> DAFTAR TUGAS
[a] Menurut teks tentang referendum Aceh, di gedung mana acara peringatan wafatnya Tgk. Muhammad Hasan Ditiro diadakan?
[b] Bagaimana isi paragraf yang diawali "Menhan mengatakan Muallem" dalam teks tentang referendum Aceh jika ditulis ulang dalam bentuk daftar singkat dengan fakta utamanya tetap dipertahankan?
[c] Salin dengan persis bagian teks tentang referendum Aceh mulai dari "Menariknya ucapan ini" hingga dan termasuk "diberikan kepada Aceh.".

> TEKS BACAAN
Jumat 31 May 2019 06:49 WIB

Referendum dan Perang Aceh: Jangan Lupakan Sejarah

Jangan anggap sepela soal adanya tuntutan referendum Aceh.

Pasukan Morsase (Pasukan Khusus) Belanda sewaktu perang Aceh.
Foto: Gahtena.nl
Pasukan Morsase (Pasukan Khusus) Belanda sewaktu perang Aceh.

Oleh: Muhammad Subarkah, Jurnalis Republika.

Ada apa dengan Aceh? Pertanyaan ini mengemuka hari-hari ini. Tiada angin tiada hujan dan terindikasi dengan soal persaingan pemilu dan pilpres 2019, tiba-tiba mendadak ada permintaan referendum itu dikatakan Muzakir Manaf alias Mualem.

“Alhamudlillah, kita melihat saat ini, negara kita di Indonesia tak jelas soal keadilan dan demokrasi. Indonesia diambang kehancuran dari sisi apa saja. Itu sebabnya, maaf Pak Pangdam, ke depan Aceh kita minta referendum saja,” begitu tegas Muallem yang disambut tepuk tangan dan yel yel "hidup Muallem".

Menariknya ucapan ini dikatakan langsung oleh Muallem pada acara terbuka berbuka bersama tokioh penting Aceh. Acara itu berupa peringatan Kesembilan Tahun (3 Juni 2010-3 Juni 2019), wafatnya Wali Neugara Aceh, Tgk. Muhammad Hasan Ditiro  Gedung Amel Banda Aceh, Senin (27/5) malam kemarin.

Pidato Muallem ini jelas sesuatu yang serius meski beragam analisanya. Pejabat pemerintah dan politisi Aceh misalnya menghargai itu  sebagai hak berendapat. Pejabat tinggi nasional yang ada di Jakarta pun begitu.

Menhan mengatakan Muallem tak usah macam-macam karena itu soal baru yang mengancam negara NKRI dan bisa berakibat munculnya kasus konflik seperti dahulu. Mendagri mengatakan pernyataan itu berlebihan karena semua hak dan kewenangan sudah diberikan kepada Aceh.

Entri data
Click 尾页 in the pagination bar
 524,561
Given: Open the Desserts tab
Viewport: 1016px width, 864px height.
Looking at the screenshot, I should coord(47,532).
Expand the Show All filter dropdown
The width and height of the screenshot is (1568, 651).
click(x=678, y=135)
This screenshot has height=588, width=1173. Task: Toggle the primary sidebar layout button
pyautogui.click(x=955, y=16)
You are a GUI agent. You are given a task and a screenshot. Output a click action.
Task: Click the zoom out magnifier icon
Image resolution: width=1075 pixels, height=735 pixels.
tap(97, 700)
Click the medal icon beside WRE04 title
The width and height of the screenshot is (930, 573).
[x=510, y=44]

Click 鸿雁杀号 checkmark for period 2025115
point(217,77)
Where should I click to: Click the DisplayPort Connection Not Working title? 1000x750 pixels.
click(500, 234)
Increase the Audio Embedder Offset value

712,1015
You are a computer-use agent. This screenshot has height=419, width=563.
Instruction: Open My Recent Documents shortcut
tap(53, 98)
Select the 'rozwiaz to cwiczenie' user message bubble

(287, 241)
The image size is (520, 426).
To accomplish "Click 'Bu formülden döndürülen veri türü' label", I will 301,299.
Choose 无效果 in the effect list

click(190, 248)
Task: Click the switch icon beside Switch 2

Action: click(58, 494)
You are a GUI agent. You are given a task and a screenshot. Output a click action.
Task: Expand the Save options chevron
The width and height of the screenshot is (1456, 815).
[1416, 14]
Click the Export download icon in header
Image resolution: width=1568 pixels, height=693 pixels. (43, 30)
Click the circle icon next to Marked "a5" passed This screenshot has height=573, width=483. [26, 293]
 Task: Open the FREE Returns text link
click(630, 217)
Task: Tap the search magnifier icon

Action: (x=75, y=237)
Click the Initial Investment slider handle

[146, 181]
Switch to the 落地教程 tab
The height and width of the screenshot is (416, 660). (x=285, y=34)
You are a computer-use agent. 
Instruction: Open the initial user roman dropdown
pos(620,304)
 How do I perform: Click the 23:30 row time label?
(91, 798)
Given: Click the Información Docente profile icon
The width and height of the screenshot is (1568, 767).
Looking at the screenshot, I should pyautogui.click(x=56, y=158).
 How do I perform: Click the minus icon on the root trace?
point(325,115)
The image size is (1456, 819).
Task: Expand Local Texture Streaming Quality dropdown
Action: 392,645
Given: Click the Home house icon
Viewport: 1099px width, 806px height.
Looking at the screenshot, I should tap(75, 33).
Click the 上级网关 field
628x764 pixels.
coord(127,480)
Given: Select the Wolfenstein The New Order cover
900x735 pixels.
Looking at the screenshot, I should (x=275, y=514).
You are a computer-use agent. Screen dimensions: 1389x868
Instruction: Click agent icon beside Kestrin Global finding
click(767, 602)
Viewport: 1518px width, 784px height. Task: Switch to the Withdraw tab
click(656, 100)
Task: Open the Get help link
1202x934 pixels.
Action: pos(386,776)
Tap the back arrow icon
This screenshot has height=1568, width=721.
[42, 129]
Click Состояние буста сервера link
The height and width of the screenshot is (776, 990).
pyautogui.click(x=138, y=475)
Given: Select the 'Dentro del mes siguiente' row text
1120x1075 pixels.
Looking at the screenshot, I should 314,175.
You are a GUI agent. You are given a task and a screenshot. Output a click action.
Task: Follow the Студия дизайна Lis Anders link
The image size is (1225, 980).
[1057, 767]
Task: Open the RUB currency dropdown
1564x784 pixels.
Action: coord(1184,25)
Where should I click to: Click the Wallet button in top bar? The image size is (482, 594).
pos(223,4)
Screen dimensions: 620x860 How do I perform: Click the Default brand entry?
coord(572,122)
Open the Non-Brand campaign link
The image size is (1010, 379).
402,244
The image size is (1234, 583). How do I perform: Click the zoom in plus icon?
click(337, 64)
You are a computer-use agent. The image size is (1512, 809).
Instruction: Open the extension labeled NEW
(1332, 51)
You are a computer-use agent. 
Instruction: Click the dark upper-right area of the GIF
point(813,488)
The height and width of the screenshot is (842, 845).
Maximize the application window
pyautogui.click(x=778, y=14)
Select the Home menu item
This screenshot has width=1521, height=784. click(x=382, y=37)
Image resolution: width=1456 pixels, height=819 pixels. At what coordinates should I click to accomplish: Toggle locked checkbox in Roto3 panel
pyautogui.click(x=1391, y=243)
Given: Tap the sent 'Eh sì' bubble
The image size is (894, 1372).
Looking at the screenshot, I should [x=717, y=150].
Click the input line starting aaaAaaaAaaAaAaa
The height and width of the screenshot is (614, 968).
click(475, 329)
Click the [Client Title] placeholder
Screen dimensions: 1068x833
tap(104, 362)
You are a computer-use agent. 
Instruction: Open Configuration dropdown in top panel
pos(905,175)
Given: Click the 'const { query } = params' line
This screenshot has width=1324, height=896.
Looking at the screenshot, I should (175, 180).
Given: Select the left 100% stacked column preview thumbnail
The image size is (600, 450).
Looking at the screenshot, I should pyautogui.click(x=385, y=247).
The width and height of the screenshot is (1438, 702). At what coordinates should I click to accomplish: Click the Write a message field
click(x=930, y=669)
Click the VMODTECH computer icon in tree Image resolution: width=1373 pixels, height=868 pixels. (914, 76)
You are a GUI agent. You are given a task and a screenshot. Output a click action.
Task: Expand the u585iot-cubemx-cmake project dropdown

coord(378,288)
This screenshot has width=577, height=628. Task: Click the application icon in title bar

> JAWABAN TUGAS
[a] Di Gedung Amel Banda Aceh.

[b]
- Menhan: Muallem tak perlu macam-macam, karena tuntutan itu soal baru yang mengancam NKRI dan bisa memicu konflik seperti dahulu.
- Mendagri: pernyataan itu berlebihan, sebab semua hak dan kewenangan sudah diberikan kepada Aceh.

[c]
Menariknya ucapan ini dikatakan langsung oleh Muallem pada acara terbuka berbuka bersama tokioh penting Aceh. Acara itu berupa peringatan Kesembilan Tahun (3 Juni 2010-3 Juni 2019), wafatnya Wali Neugara Aceh, Tgk. Muhammad Hasan Ditiro  Gedung Amel Banda Aceh, Senin (27/5) malam kemarin.

Pidato Muallem ini jelas sesuatu yang serius meski beragam analisanya. Pejabat pemerintah dan politisi Aceh misalnya menghargai itu  sebagai hak berendapat. Pejabat tinggi nasional yang ada di Jakarta pun begitu.

Menhan mengatakan Muallem tak usah macam-macam karena itu soal baru yang mengancam negara NKRI dan bisa berakibat munculnya kasus konflik seperti dahulu. Mendagri mengatakan pernyataan itu berlebihan karena semua hak dan kewenangan sudah diberikan kepada Aceh.